C'è stata una vera e propria sommosa  estesa a tutto il web e i social brulicano di giuste e sacrosante critiche  contro l'ennesimo festival del luogo comune a tal punto da obbligare alcuni media a trattare l'argomento. Pare sia stata qualche osservazione del consigliere comunale socialista Antonio Crocetta a mandare su tutte le furie il Giletti che, da buon torinese e ritenendosi di schiatta superiore e di discendenza nobile, ha cominciato a sfoderare un armamentario antistorico e inconsistente. Gli argomenti trattati non li vogliamo neanche accennare perchè il cittadino medio già li conosce molto bene: immondizia, sporcizia, camorra e quant'altro. Ma con gli scandali romani di Mafia Capitale, gli scandali milanesi delle truffe all'Expo e all'ospedale San Raffaele, le mazzette del Mose (opera grandiosa di ingegneria idraulica) a Venezia, gli esami truccati all'Università di Padova e un'infinità di altri episodi criminosi disseminati in maniera calibrata e uniforme su tutto il territorio nazionale, proprio non capiamo perchè, gira e rigira, sempre contro Napoli si deve inveire. A chi fa paura la nostra città?
Il torinese Giletti poi per argomentare che la Rai fa un lavoro "straordinario" cita i film e le fiction dedicati dall'elefantiaco ente ai "problemi della camorra" dimenticando che si tratta di televisione spazzatura dove l'esagerazione, l'amplificazione e la superfetazione di determinati fenomeni contribuisce solo a condannare un intero popolo dalla cultura e dalla storia plurimillenaria piuttosto che alla risoluzione di problemi che, peraltro, nascono e si consolidano con l'Unità d'Italia.

Massimo Giletti in una dlele sue sfuriate antimeridionali
Appare naturale, e per questo non è strettamente necessario avere conoscenze giuridiche approfondite, che tutta una serie di opinioni espresse contro il Sud, il Mezzogiorno d'Italia e i napoletani abbiano un contenuto razzista e fortemente discriminatorio vietato esplicitamente dal dettato costituzionale. Infatti l'articolo 3 della Costituzione recita al primo capoverso: "Tutti i cittadini hanno pari dignità sociale e sono eguali davanti alla legge, senza distinzione di sesso, di razza, di lingua, di religione, di opinioni politiche, di condizioni personali e sociali". Certo, contrariamente a quanto disposto dal secondo capoverso la Repubblica non ha minimamente rimosso gli ostacoli di ordine economico e sociale che limitano la libertà e l'eguaglianza dei cittadini favorendo, di fatto, una sorta di discriminazione "interna" ma questa è un'altra storia, certamente da rivedere, fino a quando la Costituzione rimarrà l'unica e principale fonte del diritto dello Stato italiano. 
Proprio non si capisce per quale ragione chi ha un atteggiamento xenofobo viene duramente sanzionato pertanto i media, ma anche i privati, si guardano bene dall'assumere tale atteggiamento mentre chi si scatena indegnamente contro i napoletani e la illustrissima città da essi abitata da migliaia di anni, non incorre in alcuna pena. Proprio non si capisce anche se, in questo caso, Roberto Fico, presidente della commissione parlamentare di vigilanza Rai, sta valutando di portare all'attenzione del direttore di Rai 1 un'interrogazione che possa fare chiarezza sull'accaduto.
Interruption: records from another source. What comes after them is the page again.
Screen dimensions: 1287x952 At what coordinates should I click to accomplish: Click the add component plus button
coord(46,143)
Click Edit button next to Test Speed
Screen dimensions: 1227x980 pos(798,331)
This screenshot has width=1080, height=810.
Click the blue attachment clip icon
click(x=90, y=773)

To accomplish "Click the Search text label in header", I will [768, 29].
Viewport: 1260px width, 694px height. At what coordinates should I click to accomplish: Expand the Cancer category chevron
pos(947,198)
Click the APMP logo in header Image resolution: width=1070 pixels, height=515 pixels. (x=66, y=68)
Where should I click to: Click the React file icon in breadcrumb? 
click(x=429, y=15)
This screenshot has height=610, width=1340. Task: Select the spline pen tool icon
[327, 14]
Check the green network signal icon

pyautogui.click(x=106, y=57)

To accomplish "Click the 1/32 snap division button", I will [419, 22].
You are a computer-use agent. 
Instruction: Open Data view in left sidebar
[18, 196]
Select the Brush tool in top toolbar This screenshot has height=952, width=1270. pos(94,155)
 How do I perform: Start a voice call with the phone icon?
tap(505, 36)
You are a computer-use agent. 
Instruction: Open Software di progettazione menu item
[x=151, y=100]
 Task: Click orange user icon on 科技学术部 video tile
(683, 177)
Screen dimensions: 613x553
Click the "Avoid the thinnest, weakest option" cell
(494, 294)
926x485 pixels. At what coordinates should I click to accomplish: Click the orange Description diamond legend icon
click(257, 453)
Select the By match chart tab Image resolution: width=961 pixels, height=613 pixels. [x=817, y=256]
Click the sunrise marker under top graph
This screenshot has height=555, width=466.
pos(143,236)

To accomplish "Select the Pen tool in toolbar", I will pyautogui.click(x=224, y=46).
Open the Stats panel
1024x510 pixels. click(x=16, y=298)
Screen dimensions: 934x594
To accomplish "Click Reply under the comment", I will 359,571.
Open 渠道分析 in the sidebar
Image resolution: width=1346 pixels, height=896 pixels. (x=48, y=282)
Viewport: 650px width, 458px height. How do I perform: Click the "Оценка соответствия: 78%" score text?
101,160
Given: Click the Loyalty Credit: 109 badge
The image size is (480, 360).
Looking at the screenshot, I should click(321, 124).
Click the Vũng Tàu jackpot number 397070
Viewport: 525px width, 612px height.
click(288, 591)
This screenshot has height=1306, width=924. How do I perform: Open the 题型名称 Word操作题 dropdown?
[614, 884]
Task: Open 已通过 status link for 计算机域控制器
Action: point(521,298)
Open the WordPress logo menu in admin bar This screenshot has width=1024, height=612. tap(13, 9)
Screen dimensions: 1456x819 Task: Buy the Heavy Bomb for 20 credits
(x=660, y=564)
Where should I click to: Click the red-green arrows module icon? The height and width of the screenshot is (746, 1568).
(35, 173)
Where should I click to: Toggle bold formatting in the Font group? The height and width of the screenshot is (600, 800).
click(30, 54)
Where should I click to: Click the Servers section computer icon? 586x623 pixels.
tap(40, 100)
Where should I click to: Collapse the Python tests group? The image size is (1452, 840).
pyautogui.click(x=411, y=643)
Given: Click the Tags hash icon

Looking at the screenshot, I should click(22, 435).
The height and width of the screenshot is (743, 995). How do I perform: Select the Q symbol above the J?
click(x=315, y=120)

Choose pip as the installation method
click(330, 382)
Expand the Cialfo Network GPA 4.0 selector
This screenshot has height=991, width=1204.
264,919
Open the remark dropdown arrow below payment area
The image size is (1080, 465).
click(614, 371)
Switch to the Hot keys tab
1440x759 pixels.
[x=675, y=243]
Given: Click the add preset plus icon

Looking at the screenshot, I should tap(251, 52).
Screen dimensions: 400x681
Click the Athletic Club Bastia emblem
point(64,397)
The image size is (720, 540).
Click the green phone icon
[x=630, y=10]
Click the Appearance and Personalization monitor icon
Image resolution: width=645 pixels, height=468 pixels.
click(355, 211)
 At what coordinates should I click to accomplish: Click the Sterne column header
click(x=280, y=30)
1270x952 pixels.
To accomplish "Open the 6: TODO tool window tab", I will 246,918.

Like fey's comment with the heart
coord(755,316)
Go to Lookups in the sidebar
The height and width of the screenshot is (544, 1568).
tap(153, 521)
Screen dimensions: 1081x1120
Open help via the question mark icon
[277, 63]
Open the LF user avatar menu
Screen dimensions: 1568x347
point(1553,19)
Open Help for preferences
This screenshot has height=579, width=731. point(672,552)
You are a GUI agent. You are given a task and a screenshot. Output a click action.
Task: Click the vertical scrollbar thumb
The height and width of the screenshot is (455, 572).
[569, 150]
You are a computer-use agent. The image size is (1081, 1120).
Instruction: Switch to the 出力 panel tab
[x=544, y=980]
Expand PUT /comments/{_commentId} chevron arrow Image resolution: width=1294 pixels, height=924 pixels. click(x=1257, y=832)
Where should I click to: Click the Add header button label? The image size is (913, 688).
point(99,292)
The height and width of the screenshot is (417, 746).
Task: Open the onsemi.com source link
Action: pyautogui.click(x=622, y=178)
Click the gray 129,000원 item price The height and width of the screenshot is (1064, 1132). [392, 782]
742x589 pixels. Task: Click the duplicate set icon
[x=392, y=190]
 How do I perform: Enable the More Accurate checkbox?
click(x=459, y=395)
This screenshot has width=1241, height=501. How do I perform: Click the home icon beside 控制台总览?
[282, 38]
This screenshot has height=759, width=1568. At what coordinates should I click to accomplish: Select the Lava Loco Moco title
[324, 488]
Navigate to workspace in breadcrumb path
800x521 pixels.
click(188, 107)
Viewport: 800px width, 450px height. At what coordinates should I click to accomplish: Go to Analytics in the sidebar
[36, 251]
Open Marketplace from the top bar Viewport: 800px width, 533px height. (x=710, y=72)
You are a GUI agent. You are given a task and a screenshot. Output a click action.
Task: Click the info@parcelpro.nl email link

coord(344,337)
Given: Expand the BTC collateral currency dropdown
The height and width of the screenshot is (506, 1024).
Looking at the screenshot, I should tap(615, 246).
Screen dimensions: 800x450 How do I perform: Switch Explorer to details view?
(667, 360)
”Giletti non è nuovo a queste modalità di conduzione: se non è d’accordo su un tema perde il lume della ragione e sbraita contro tutto e tutti". - ha detto Roberto Fico - "A me non sembra un segnale di dignità per la televisione pubblica. È almeno la terza volta che sul tavolo della commissione arriva questa lamentela. Quanto a Napoli, ha anche centinaia di lati positivi e io voglio che vengano giustamente valorizzati”. Ma per noi questo non è sufficiente, occorre qualcosa di più. Anche Matteo Salvini si è prodigato, da legaiolo è comprensibile ma non giustificabile, a elargire perle di luoghi comuni: a Napoli ci sarebbe l'emergenza rifiuti, ci sarebbero le case occupate dalla camorra, non si pagherebbero le multe automobilistiche, sarebbe la capitale europea delle truffe sui falsi incidenti d'auto. Forse lui dimentica, ma sa benissimo, che l'emergenza rifiuti non esiste più, cosa verificata da me personalmente che sono un assiduo camminatore e percorro la città in lungo e in largo e non vedo cumuli di monnezza da anni. Forse lui dimentica che le case occupate ci sono in tutta Italia e a Milano e in altre città del nord costituiscono un grave problema di ordine pubblico. Forse lui dimentica che le multe vengono tutte pagate perchè i sistemi di rilevamento elettronico sono infallibili ma anche truccati (e dunque ingiusti e si manifestano come un intollerabile abuso rastrellasoldi) e le centrali della frode telematica sono tutte collocabili nel nord Italia come i periodici scandali dimostrano, soprattutto nel Veneto. Forse lui dimentica che le truffe sui falsi incidenti d'auto sono quasi del tutto scomparse e quando c'erano furono scoperte e vennero decapitati tutti gli ispettorati sinistri delle maggiori assicurazioni che, guarda caso, avevano ed hanno i loro uffici principali al nord e che dunque gran parte dell'illecito profitto raggiungeva le città dove il suo partito domina.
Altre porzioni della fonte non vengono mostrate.